Lately, I’ve had a lot of questions from clients about life insurance policies and who to name as beneficiaries. Here’s what I tell most people to do:
Name YOUR TRUST as the beneficiary (if you have a trust)
Name YOUR SPOUSE as the beneficiary (if you don’t have a trust, but do have a spouse)
If you name your trust as the beneficiary, then the proceeds from that policy will flow into your trust, to be used for the benefit of the trust’s beneficiaries. If you are married, that would usually be for the benefit of the surviving spouse first, and, if you are not survived by your spouse, for the benefit of your children. This is most often what people want to accomplish with life insurance — to make sure that there is ready cash available for their loved ones if they die prematurely. Holding that money in trust makes sense because that way it can be managed by the Trustee and distributed according to the trust’s terms.
Example: Amy and her husband Rick created a living trust. They have two young daughters. Each has a term life insurance policy that will pay $1 million in death benefits. Their trust is held for the benefit of the surviving spouse if one spouse dies and for the benefit of their daughters to the age of thirty if both parents die. Each of them names their family trust as the beneficiary of their life insurance policy. If Rick dies, but Amy survives him, the $1 million in life insurance proceeds will be distributed to the trust where it will be held for Amy’s lifetime benefit. If both Rick and Amy die, but their children survive them, there will be $2 million in life insurance proceeds held in the trust for their daughters’ benefit.
Of course, that’s not always the right solution. Sometimes my clients use their life insurance policies as a way to plan for their parents or other family members in need of special help. If that’s the case, sometimes it makes sense to name an individual beneficiary that’s not a trust beneficiary for your life insurance policy.

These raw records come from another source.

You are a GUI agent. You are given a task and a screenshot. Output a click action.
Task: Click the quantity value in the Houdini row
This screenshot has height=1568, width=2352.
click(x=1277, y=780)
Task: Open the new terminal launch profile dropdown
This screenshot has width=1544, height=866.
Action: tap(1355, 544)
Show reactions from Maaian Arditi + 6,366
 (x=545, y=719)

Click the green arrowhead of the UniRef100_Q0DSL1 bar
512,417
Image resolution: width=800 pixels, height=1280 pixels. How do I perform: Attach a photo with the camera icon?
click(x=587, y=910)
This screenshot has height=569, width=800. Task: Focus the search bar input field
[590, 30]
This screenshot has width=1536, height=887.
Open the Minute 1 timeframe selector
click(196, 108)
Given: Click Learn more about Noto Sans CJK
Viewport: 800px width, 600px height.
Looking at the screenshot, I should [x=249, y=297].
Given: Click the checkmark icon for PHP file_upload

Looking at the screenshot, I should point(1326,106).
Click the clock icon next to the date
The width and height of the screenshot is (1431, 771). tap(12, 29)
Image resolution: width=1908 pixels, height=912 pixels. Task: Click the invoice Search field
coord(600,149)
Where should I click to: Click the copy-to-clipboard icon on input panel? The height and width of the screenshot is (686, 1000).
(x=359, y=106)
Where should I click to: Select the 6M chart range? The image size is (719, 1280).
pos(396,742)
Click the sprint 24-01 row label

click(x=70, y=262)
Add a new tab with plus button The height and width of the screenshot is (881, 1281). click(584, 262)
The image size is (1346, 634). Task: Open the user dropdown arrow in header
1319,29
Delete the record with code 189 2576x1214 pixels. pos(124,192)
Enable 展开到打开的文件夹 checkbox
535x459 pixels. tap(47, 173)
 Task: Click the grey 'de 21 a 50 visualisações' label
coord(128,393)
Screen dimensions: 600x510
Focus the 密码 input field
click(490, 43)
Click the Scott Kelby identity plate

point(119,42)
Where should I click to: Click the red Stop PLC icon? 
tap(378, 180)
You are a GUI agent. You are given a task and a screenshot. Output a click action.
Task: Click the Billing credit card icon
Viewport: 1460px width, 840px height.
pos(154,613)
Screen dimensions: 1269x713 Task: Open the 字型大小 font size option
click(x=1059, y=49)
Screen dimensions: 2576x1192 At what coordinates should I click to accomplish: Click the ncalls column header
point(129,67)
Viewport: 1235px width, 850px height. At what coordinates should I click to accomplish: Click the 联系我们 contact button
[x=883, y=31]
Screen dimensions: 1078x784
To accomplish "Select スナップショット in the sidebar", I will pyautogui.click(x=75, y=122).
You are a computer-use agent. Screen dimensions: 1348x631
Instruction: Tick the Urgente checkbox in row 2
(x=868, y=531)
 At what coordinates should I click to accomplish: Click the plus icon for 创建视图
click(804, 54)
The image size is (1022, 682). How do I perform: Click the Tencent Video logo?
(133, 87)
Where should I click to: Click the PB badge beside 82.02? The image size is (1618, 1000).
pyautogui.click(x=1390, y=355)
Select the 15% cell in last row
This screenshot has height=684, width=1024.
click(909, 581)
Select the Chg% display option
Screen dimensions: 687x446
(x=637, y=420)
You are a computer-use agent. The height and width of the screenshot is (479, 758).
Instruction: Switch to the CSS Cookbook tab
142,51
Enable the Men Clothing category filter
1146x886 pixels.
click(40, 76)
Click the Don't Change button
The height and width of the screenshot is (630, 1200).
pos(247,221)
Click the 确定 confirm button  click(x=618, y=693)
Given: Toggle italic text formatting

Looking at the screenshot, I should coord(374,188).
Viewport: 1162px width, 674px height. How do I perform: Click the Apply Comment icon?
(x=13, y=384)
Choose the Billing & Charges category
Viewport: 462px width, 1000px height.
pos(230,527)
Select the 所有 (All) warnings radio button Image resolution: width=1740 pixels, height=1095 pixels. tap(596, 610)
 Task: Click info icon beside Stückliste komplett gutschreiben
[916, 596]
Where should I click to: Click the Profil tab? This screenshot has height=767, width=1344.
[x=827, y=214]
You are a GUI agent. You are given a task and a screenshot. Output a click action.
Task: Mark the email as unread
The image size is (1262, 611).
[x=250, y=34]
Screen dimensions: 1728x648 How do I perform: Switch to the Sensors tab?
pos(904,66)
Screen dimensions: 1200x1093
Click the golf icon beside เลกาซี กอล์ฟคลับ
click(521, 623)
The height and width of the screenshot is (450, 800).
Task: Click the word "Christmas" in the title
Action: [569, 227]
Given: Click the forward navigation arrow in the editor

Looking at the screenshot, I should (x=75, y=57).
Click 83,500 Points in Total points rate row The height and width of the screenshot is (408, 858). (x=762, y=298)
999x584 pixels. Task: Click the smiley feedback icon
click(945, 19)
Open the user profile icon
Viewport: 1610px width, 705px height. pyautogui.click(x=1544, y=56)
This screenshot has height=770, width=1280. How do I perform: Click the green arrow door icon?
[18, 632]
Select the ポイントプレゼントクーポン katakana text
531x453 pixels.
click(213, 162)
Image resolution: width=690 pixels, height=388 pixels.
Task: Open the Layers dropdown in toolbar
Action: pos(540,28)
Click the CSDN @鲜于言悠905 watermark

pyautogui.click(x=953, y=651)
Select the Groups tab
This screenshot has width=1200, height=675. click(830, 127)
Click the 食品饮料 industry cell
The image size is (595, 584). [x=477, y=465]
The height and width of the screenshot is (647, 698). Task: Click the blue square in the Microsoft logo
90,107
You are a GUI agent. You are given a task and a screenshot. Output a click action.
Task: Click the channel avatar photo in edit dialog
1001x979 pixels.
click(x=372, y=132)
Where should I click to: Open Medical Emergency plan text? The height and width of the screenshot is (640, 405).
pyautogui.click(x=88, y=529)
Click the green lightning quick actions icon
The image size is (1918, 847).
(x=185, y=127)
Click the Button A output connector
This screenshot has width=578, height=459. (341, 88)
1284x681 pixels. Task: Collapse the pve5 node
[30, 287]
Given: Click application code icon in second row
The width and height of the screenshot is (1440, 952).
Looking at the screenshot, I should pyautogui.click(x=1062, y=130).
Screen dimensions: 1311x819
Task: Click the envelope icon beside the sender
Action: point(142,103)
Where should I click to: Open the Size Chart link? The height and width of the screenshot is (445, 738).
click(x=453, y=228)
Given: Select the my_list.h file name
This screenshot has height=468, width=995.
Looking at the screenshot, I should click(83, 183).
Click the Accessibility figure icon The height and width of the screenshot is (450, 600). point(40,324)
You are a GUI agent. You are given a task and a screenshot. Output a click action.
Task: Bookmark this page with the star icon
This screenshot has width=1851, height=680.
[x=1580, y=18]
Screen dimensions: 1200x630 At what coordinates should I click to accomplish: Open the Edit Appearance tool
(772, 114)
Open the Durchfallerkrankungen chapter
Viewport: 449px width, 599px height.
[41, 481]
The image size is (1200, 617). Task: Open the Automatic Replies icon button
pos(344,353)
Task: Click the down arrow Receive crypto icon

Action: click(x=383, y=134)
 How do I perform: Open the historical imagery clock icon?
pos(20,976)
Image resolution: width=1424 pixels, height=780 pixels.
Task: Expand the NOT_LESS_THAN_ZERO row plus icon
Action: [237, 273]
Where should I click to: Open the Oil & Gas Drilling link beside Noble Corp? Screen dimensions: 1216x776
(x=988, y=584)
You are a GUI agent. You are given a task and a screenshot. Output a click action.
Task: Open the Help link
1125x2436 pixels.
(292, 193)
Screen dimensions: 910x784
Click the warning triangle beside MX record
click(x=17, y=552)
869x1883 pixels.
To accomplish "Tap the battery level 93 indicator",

Example: Sumaya is married and has one young son. She and her husband have created a living trust and placed their house and their investment accounts in the trust. But Sumaya also wants to support her mother, in case her mother survives her. She purchases a life insurance policy and names her mother as the primary beneficiary of the policy and the trust as the secondary beneficiary. If Sumaya dies and is survived by her mother, the $250,000 in life insurance proceeds will go to her mother for her support and benefit. If Sumaya dies and her mother does not survive her, then the $250,000 flows into the trust for the support of her spouse and her son.